■ REQUIRED ACTION ■
Give all of the data again exactly as written, omitting every image.

■ Dataset entries ■
Segment Open

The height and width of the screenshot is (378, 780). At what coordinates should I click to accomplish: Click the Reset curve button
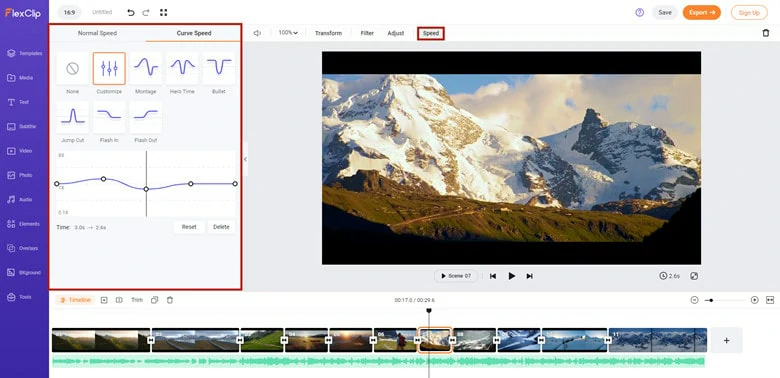[x=189, y=227]
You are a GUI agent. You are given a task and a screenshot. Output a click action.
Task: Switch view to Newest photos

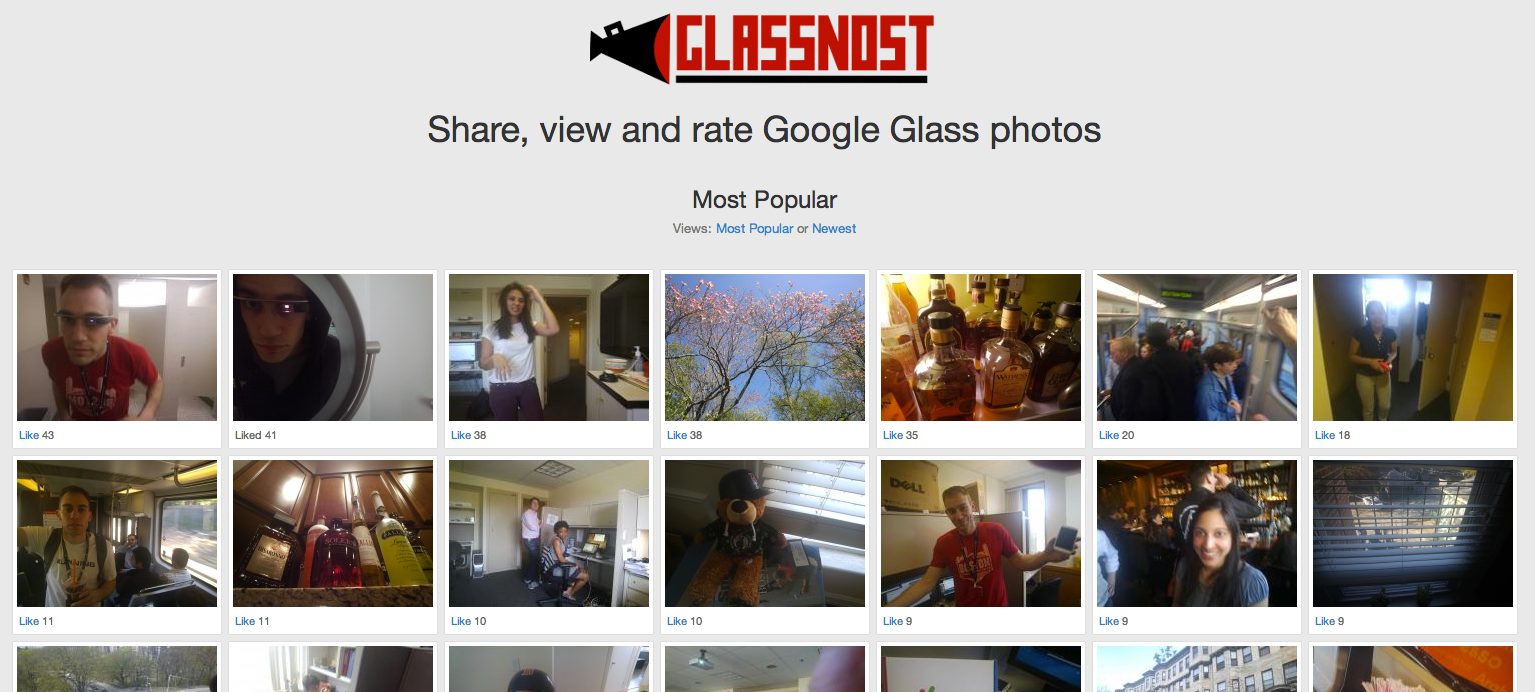point(834,229)
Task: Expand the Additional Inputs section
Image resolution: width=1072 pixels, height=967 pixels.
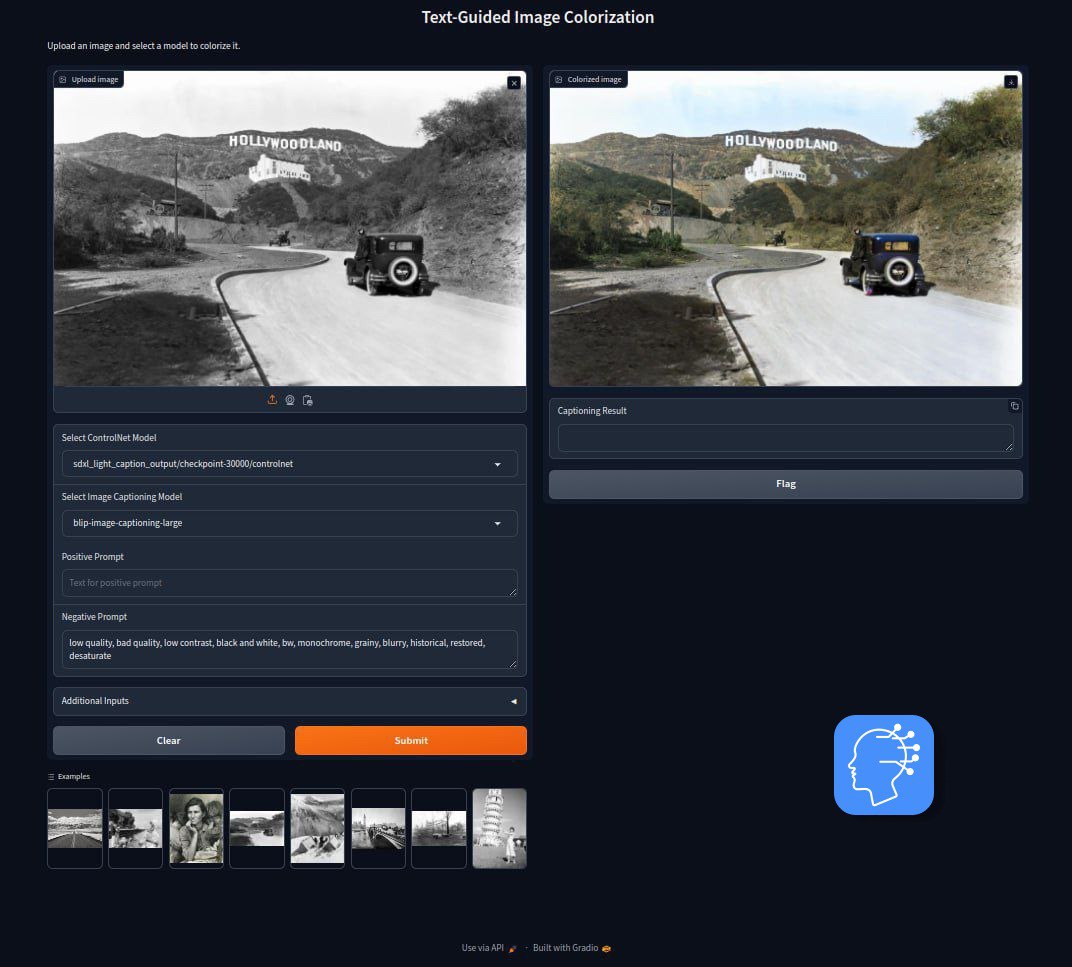Action: click(x=289, y=701)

Segment Closed

■ ANSWER ■
The height and width of the screenshot is (378, 780). At what coordinates should I click to accomplish: Click the Reset curve button
[x=189, y=227]
You are a GUI agent. You are given a task and a screenshot. Output a click action.
Task: Switch view to Newest photos

point(834,229)
Task: Expand the Additional Inputs section
Image resolution: width=1072 pixels, height=967 pixels.
Action: click(x=289, y=701)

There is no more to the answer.